Hoy, 2 de enero de 1994, seguimos tratando de digerir la noticia: un grupo no conocido fuera de la selva Lacandona se ha alzado en armas contra el gobierno de México, contra el olvido y contra la injusticia. Imaginamos que serán aplastados, que los ‘arrancados’ [«Somos los arrancados / y esta es la única certeza», Javier Velaza] no pueden medrar en la pétrea coraza del poder.
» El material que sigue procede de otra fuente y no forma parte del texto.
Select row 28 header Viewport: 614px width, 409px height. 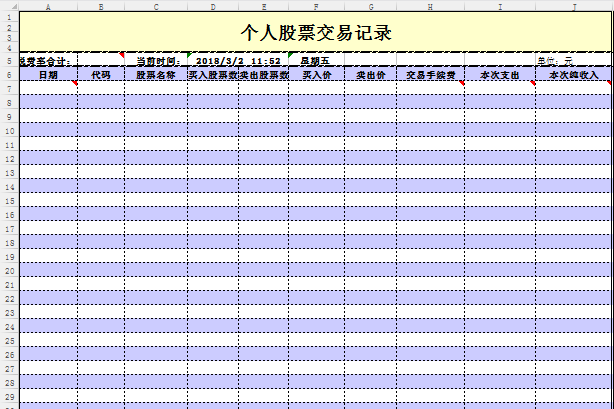point(8,382)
Hoy 2 de enero de 2014 sabemos -si es que algo sabemos- que aquella siembra fue venturosa, que la cosecha ha generado autonomía, dignidad, construcción de alternativas. La Humanidad debería establecer el 1 de enero como el Día Mundial de la Cosecha, el día en que los zapatistas nos demostraron que es posible levantar otro mundo, incluso dentro de las fronteras de éste: tan vacuo, tan duro, tan cabrón.
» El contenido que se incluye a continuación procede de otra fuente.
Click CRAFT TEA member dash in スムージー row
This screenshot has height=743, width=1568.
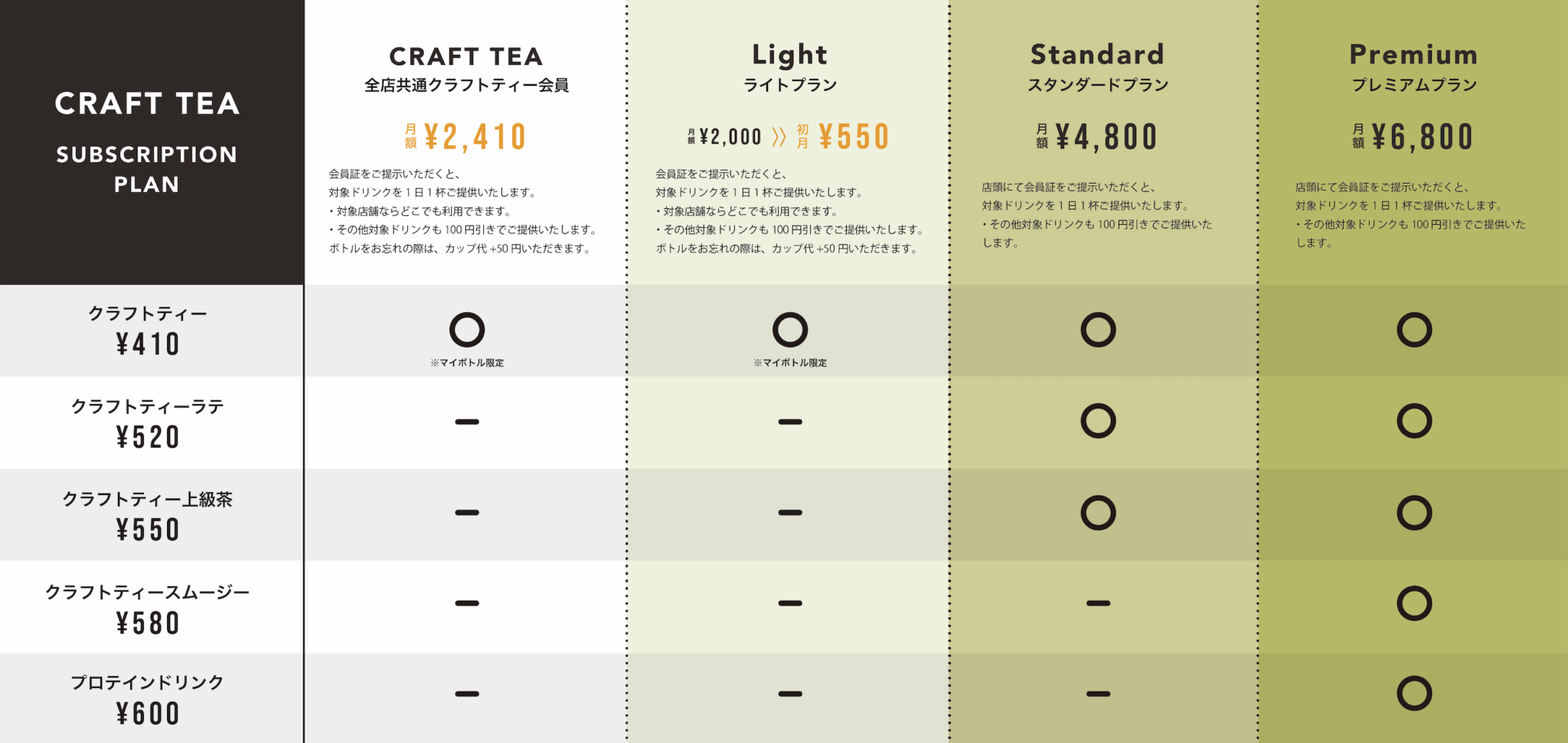pyautogui.click(x=467, y=603)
Los hay que piensan que el zapatismo murió al salir de las noticias; que estando bajo tierra algunos de sus padrinos mediáticos (los Vázquez Montalbán o los Saramago); que siendo el narco el que matiza México; que en este tiempo postmoderno y rasposo los indígenas de Chiapas han perdido sentido y el sentido. Pero es al revés: el gobierno autónomo, horizontal, identitario y alterno de las y los zapatistas se ha consolidado, ha levantado escuelas y centros de salud que no se parecen a los nuestros, han abierto las puertas al aprendizaje mútuo con la Escuelita Zapatista, han recordado en cada comunicado que su silencio es un estruendoso grito de libertad.
El homenaje es necesario para un proceso que no cesa, que se contagia y que emociona. SI esto es y ha sido posible, otras semillas pueden prender en la tierra contaminada del planeta.